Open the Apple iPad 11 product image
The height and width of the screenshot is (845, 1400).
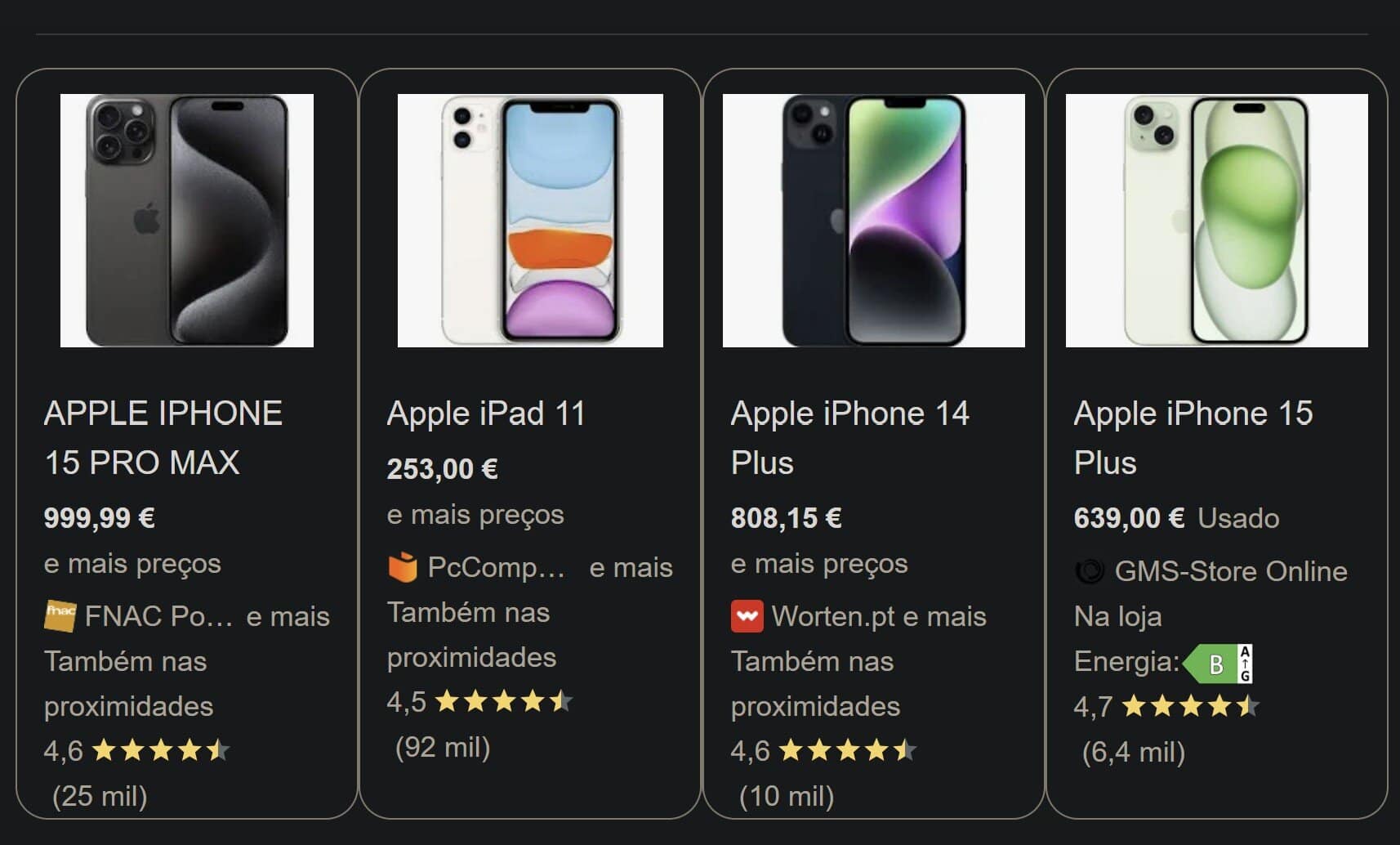[530, 221]
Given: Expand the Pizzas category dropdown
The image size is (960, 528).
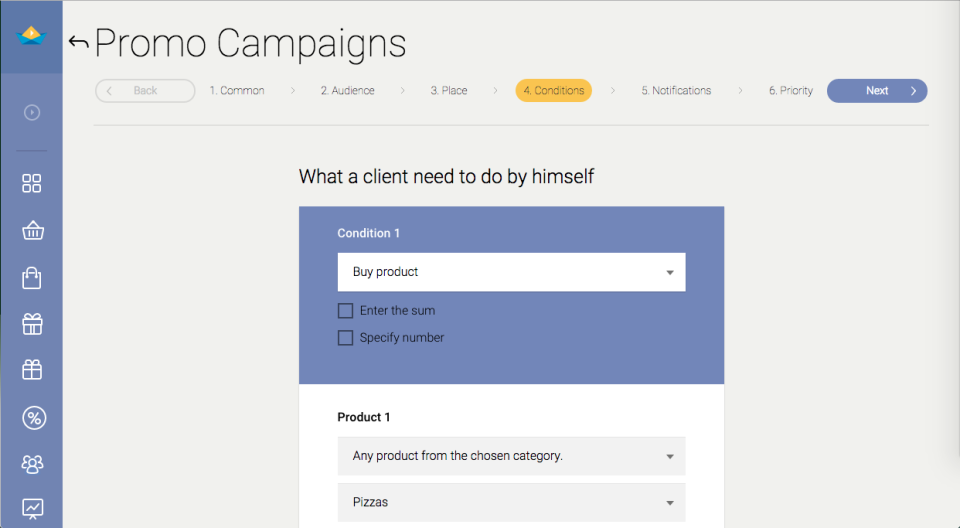Looking at the screenshot, I should (x=511, y=502).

◆ ◆ ◆ ◆ ◆

Present the items above as a two-column CSV with the header "instruction" and "location" and one row per item. Put each item's text and its answer in their own quoted field, turn line breaks into spaces, and leave out the pictures.

_Correct response_
instruction,location
"Open the Apple iPad 11 product image The height and width of the screenshot is (845, 1400).","[530, 221]"
"Given: Expand the Pizzas category dropdown The image size is (960, 528).","Looking at the screenshot, I should (x=511, y=502)."